Dear AMY: My family tries to be close, but when it comes to me (my youngest) and my oldest sister (eight years older) – we just don't
] Although we were born of the same people and grew up in the same household, we have many different views, opinions and beliefs about just about everything.
I don't remember having a good relationship as children; she was always yelling at me or angry.

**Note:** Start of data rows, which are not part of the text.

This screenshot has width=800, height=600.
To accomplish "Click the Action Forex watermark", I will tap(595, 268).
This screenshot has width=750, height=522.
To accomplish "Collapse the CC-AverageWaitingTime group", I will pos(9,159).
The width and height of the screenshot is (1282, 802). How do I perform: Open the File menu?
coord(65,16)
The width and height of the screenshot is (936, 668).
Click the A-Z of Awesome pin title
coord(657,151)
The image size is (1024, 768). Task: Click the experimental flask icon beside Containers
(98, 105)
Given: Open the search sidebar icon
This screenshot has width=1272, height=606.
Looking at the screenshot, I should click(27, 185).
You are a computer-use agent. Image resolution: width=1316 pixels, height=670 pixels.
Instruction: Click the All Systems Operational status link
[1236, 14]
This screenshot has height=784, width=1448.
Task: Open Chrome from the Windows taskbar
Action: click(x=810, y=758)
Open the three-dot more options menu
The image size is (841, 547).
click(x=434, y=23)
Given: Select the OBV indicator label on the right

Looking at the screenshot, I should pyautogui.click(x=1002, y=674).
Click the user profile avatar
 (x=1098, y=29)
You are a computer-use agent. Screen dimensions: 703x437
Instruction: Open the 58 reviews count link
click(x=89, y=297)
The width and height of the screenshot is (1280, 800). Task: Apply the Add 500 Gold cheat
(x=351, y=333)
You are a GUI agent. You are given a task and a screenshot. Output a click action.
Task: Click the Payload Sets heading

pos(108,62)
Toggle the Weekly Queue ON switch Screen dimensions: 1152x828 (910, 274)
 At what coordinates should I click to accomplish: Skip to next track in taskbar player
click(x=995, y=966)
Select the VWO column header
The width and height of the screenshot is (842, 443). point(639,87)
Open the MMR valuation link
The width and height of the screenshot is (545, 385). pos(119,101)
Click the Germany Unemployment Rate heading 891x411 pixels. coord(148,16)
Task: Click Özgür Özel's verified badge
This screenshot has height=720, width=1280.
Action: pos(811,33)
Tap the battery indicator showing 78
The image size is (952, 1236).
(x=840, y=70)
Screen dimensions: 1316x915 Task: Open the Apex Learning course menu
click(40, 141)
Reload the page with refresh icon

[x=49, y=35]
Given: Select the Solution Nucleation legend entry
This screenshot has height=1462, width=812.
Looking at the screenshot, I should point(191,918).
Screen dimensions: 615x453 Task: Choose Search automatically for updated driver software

I was always closer to our brother (middle child), who played with me and left me with him and his friends.
My sister never seemed to be interested in being close, even though we had moments to get along.
As an adult, this feels unchanged and tense; she made it clear that she did not approve of my career, school, spiritual beliefs, and was openly skeptical of my marriage (until the ceremony) because my husband was older than I was.
She always talked to me, and once out loud said that she could not respect me as an adult. It hurts more than it will ever know.
She seems to believe that I don't want to be her sister, when in reality I just don't want to be around someone who makes me go for egg shells. My parents would like to get along, but I can no longer force myself to pretend.
I will be civil, but I do not feel that we can be regular friends.
Is that terrible to me? Do I have to keep trying? I just don't see the point.
The youngest of three
DEAR YOUNG PEOPLE: One of the most challenging aspects of the brothers relationship is the struggle to cope with less-than-ideal dynamics. We all have this idea that siblings should be best friends, but often it doesn't work out that way.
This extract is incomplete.